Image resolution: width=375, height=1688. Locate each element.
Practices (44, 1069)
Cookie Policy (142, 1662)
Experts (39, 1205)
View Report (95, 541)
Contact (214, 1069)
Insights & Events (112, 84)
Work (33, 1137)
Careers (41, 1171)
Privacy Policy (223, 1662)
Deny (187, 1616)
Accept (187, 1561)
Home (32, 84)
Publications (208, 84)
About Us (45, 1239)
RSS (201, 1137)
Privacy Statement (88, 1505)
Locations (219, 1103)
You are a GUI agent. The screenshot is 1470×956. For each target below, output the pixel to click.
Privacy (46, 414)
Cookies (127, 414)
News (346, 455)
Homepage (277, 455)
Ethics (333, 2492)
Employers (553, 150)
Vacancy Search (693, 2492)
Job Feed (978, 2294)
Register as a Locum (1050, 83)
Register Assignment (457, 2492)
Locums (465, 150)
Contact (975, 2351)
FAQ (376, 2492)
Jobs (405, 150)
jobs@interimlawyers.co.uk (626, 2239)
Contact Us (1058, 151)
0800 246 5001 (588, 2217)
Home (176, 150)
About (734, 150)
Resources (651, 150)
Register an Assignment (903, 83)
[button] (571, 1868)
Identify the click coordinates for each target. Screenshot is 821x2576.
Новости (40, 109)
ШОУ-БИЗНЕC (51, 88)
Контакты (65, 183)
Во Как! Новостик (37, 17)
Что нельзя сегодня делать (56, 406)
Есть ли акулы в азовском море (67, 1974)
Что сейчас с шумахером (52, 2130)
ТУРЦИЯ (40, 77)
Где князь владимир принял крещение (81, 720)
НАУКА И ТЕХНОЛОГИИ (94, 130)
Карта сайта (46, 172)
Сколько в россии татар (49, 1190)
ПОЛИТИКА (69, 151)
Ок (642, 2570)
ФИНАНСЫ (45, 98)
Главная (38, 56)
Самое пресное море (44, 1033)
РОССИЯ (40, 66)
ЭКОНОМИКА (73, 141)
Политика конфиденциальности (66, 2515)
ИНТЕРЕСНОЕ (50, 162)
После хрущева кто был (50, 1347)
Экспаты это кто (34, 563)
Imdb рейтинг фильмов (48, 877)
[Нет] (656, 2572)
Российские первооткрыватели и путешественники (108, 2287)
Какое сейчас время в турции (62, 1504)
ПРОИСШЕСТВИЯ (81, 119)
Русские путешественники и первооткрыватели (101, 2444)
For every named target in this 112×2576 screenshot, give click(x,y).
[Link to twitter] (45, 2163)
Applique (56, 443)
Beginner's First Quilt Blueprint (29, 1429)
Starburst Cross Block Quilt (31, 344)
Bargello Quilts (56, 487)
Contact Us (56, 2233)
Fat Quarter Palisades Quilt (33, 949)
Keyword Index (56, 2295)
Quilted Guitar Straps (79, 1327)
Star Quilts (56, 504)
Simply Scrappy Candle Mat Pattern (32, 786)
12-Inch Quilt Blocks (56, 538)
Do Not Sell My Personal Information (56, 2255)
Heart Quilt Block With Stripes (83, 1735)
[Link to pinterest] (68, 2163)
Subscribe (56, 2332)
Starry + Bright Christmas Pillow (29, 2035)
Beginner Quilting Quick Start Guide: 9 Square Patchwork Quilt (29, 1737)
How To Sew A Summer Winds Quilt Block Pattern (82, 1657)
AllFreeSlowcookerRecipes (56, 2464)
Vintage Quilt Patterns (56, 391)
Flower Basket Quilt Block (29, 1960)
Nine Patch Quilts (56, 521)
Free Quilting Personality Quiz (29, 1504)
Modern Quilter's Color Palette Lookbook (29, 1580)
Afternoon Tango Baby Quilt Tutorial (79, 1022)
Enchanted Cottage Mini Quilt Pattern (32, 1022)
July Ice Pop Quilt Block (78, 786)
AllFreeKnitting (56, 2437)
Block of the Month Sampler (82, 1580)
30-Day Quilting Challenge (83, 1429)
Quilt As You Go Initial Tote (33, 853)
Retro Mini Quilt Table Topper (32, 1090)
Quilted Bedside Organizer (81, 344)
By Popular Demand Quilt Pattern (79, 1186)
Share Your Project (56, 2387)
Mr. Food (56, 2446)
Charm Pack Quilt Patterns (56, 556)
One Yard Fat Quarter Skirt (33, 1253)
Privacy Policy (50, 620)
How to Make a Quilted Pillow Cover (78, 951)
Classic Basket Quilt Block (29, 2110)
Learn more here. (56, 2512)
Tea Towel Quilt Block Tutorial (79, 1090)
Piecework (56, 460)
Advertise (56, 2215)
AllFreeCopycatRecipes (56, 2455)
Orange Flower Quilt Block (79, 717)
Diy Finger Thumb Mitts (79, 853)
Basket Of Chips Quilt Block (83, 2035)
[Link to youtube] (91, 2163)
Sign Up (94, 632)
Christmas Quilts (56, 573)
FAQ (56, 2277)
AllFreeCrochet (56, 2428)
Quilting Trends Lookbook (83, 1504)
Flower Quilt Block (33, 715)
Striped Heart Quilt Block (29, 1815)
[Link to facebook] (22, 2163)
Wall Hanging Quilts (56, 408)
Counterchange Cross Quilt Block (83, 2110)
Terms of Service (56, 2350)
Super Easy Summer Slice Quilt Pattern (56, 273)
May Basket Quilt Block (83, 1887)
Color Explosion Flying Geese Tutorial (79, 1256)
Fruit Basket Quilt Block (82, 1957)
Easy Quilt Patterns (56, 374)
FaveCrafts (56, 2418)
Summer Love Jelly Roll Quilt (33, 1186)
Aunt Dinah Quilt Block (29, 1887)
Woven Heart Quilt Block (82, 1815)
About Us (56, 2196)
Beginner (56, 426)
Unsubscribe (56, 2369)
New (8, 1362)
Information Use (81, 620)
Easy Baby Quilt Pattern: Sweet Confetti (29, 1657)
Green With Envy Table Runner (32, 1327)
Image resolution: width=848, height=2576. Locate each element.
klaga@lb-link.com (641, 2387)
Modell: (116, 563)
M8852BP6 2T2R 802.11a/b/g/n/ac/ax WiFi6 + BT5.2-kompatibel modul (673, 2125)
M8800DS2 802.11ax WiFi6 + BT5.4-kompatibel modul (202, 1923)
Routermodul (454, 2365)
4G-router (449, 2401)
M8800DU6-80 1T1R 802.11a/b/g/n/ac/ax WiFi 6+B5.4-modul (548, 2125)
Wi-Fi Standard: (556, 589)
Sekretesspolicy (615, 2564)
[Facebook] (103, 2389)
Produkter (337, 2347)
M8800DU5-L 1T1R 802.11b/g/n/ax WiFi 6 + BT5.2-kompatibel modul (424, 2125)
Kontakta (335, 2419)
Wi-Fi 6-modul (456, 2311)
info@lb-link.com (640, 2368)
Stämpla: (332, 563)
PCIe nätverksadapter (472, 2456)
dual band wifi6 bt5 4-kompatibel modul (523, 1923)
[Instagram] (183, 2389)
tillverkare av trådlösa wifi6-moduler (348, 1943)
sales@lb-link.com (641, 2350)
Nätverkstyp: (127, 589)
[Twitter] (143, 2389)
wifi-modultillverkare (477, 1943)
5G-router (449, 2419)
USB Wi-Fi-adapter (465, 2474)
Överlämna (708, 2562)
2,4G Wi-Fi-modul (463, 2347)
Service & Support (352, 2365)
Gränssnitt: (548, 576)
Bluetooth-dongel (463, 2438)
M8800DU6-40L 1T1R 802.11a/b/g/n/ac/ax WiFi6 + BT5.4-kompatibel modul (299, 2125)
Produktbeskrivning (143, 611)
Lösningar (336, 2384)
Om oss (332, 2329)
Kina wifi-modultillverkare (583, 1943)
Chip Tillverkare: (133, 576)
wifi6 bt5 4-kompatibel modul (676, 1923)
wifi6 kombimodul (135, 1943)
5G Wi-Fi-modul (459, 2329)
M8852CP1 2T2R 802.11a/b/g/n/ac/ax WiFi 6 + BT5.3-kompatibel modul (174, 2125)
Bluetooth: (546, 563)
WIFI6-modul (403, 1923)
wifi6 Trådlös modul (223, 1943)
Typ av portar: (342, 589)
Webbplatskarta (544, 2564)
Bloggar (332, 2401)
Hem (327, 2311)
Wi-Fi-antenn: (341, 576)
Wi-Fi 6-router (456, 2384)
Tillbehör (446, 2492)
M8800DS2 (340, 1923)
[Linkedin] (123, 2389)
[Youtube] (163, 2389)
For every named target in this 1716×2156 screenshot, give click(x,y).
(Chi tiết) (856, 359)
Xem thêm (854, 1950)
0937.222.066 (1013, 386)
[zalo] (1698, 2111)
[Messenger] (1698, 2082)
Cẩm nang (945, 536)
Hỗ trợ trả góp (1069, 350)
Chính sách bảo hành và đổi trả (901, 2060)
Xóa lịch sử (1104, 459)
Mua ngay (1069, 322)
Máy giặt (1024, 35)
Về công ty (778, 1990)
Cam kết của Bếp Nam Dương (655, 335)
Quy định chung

· · ·

:: ASSIGNMENT ::
The answer should consist solely of the lines from the first line above through the one with "About Us (45, 1239)", both included, repeated exactly.

:: COMPLETED EXERCISE ::
Image resolution: width=375, height=1688. Locate each element.
Practices (44, 1069)
Cookie Policy (142, 1662)
Experts (39, 1205)
View Report (95, 541)
Contact (214, 1069)
Insights & Events (112, 84)
Work (33, 1137)
Careers (41, 1171)
Privacy Policy (223, 1662)
Deny (187, 1616)
Accept (187, 1561)
Home (32, 84)
Publications (208, 84)
About Us (45, 1239)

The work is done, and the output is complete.